An example is the defensive posturing of "Nobody Can Tell Me What To Do". This usually shows up as a paradigm of insistence on being right, having things your way, making your own rules, getting upset when others offer suggestions, preferring to be the boss or working alone, pushing yourself beyond healthy limits, having difficulty living in the moment, a tendency to blame others and make excuses, and being so attached to your own picture of how things are that you cannot take in new information. In their book, 'Body, Self, and Soul', Jack Rosenberg and Marjorie Rand note that the person who lives in this defensive character style will often "be very sensitive to being told who you are or what you are feeling and may interpret any comment as critical or controlling", thus affecting their ability to have intimate relationships. "Nobody Can Tell Me What To Do, Not Even Myself" is another variation of this scenario, resulting in a relationship with oneself that is challenged with self criticism, self abuse, addiction, and not being able to stay with personal goals like regular exercise or losing weight. These defensive styles and others such as "Never Enough", "Class Clown", or "Super Hero", likely developed in response to any number of childhood situations that interfered with development and inhibited the of integration of self.
The"why" is not as important as the "how to do it different". Change requires the willingness to look at parts of yourself that are so automatic that you usually don't even notice them while they are happening.
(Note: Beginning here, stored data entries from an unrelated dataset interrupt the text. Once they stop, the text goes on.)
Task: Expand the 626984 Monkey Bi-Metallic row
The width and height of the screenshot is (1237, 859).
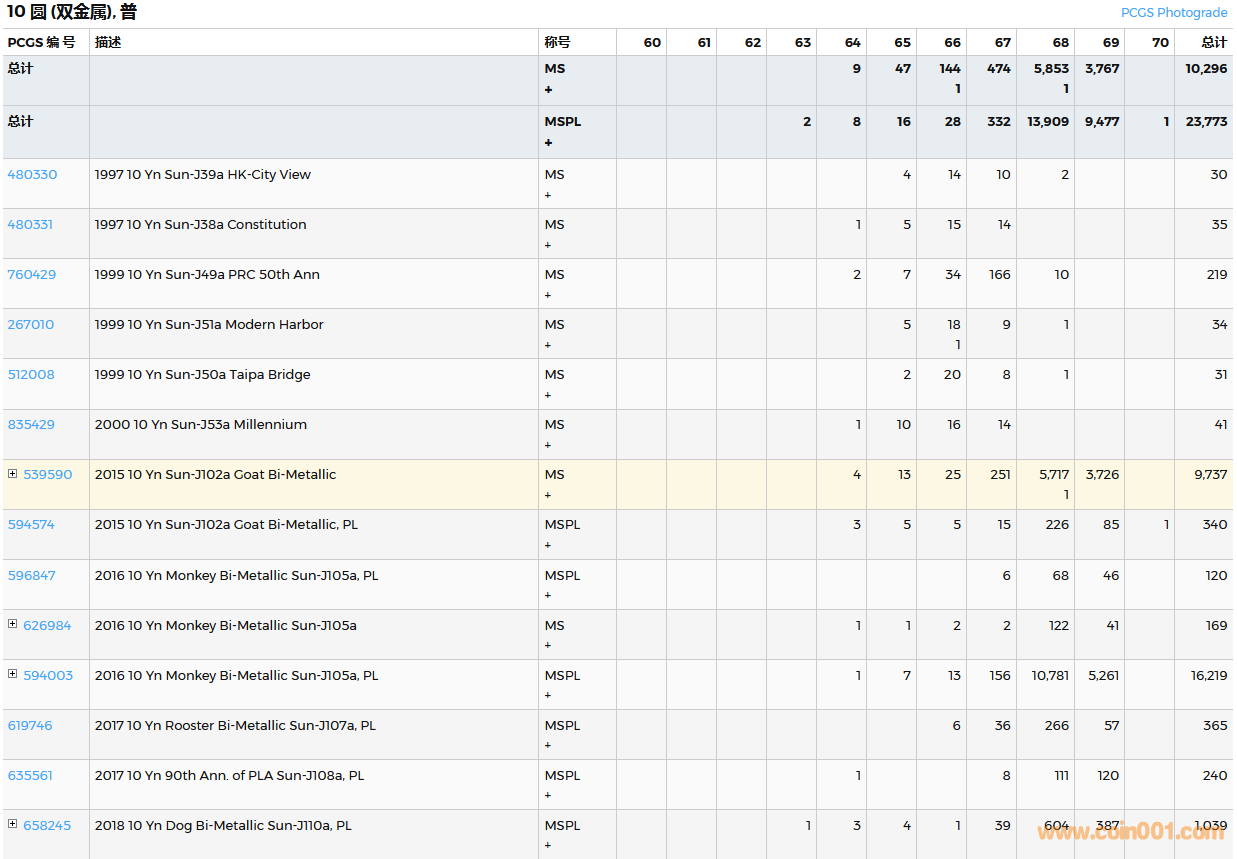Action: tap(12, 624)
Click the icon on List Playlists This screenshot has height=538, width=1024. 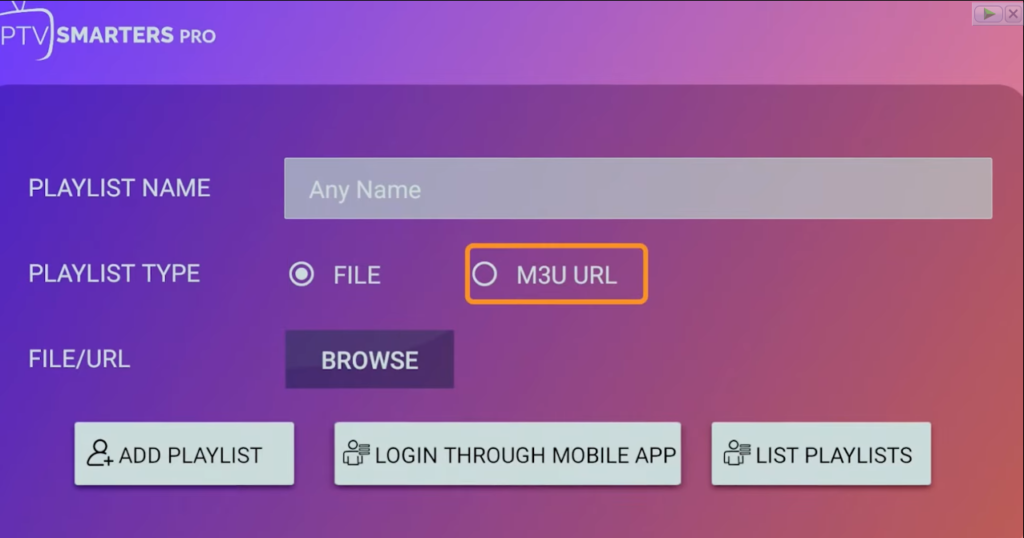(x=736, y=454)
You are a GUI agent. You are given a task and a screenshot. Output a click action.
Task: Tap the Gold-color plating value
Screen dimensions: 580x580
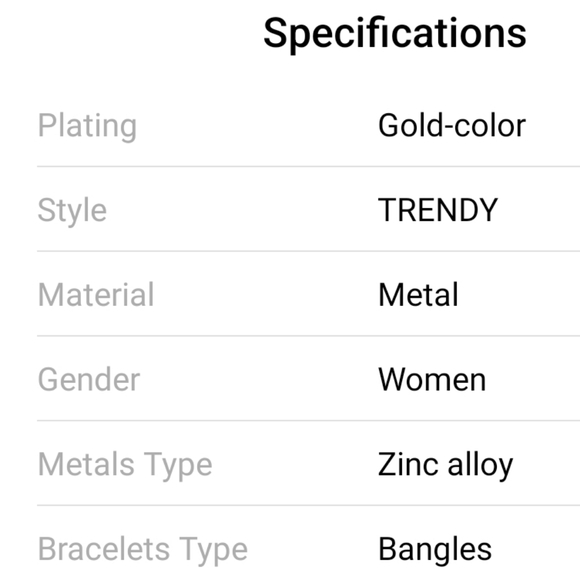click(452, 126)
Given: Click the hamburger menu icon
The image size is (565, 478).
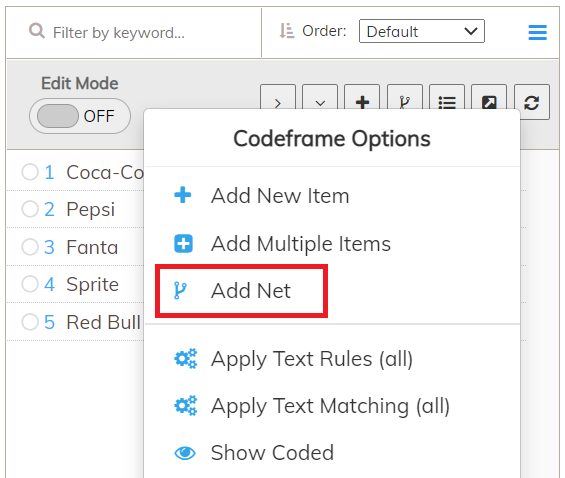Looking at the screenshot, I should pos(537,32).
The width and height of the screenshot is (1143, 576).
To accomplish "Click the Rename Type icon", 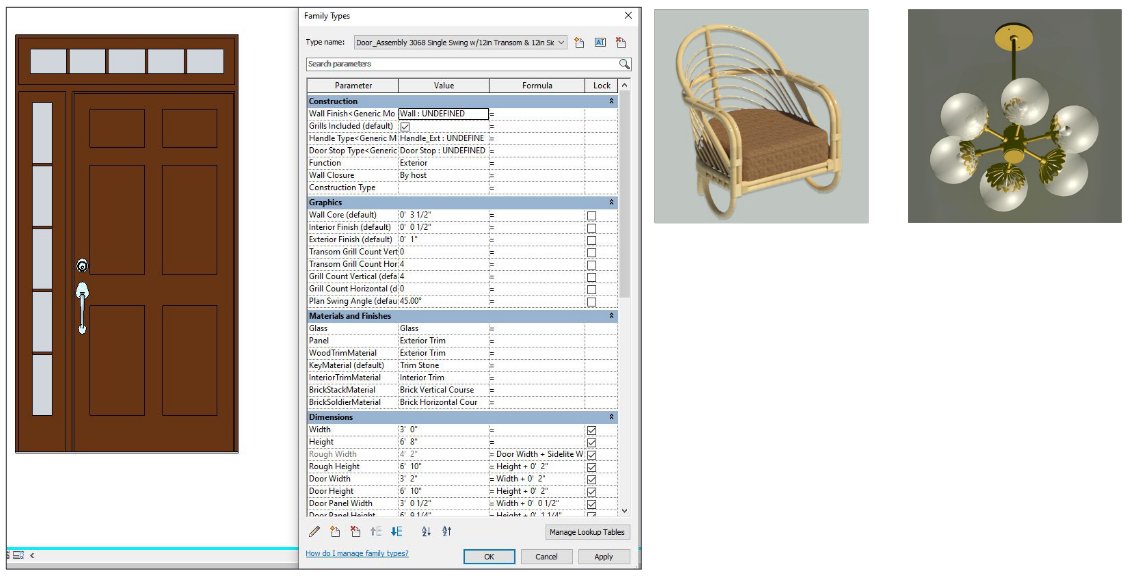I will tap(601, 43).
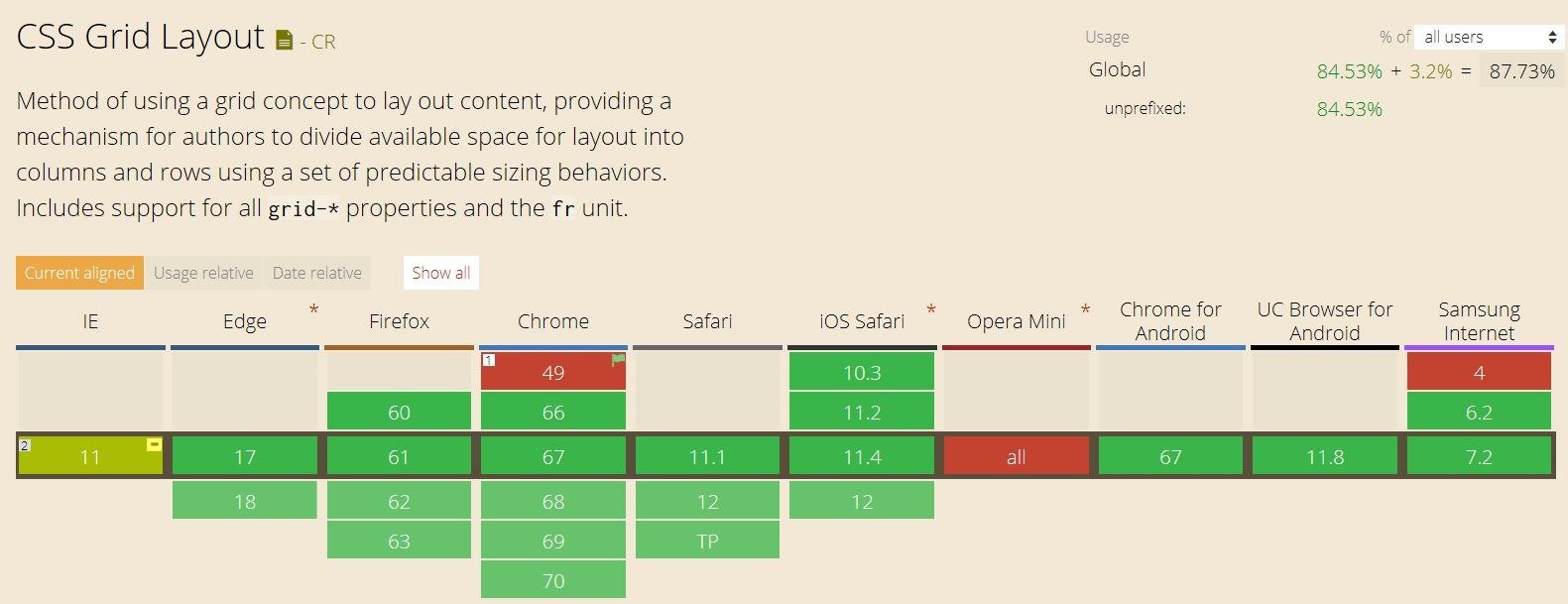The height and width of the screenshot is (604, 1568).
Task: Click the Chrome browser column header
Action: (553, 321)
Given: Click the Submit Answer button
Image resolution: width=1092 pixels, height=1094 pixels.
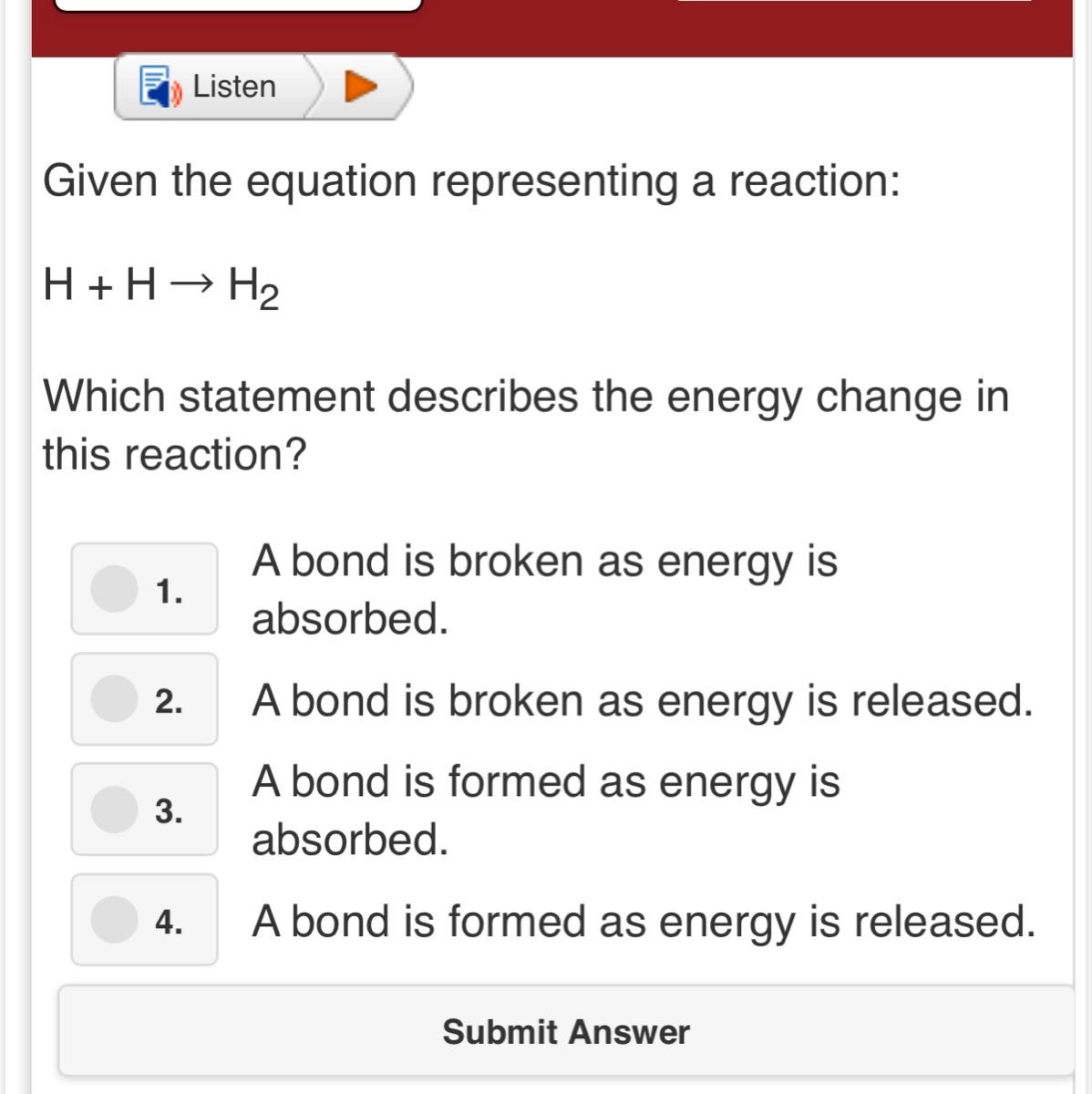Looking at the screenshot, I should pyautogui.click(x=566, y=1031).
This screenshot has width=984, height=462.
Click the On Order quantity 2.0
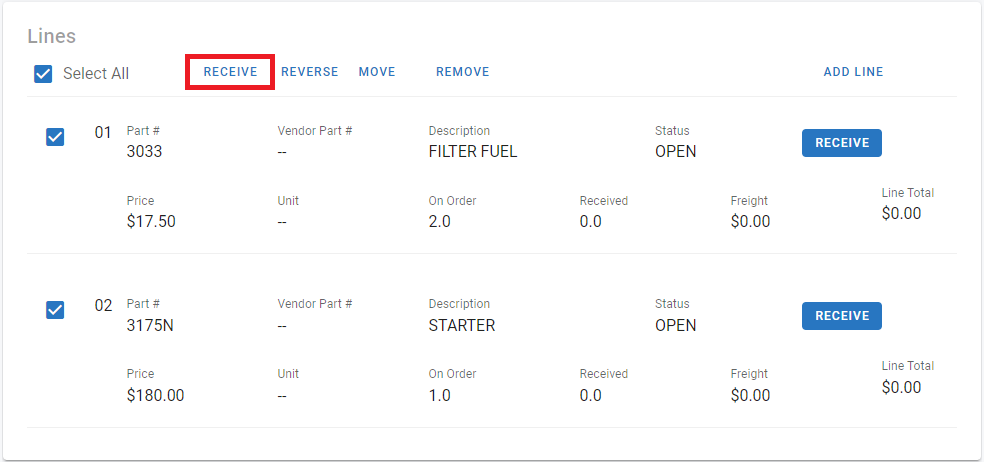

Let it be okay for you to see these things, to observe them without judging yourself. Once you can do that (and it might take some time) become willing to do little things to interrupt the pattern. For the style of NOCTMWTD, perhaps you might ask someone for advice or direction. Maybe even make a mistake on purpose. Try holding the intention to promptly admit you are wrong when you catch yourself blaming someone else for how you feel. Or take a class where you actually interact with people and are not in charge. Develop a plan to begin to shift your behavior and talk about it with someone you trust.
Whatever your defensive style, practice compassion; we all have issues and you don't have to struggle with them alone. Use the tools you have acquired to inhibit limiting behavior and beliefs: meditate, take some deep breaths, tap, seek to understand rather than be understood, pay attention to your somatic experience, play the rhubarb game, use JinShin finger holds to facilitate the flow of emotion, stay present, slow down. Take full responsibility and ask "What can I do now to make things better?" And allow yourself to see humor in your behavior without judging it, to laugh at yourself. Oh, silly me, here I am doing this again, ha ha. And when you can change the intensity of your response, begin the process of forgiveness and making amends. If you don't know how to do these things, ask for help to learn how. Your point of power is in your awareness and ability to choose in the moment. Know that simply being aware without judging is in itself is a subtle shift of energy that will lead to other changes.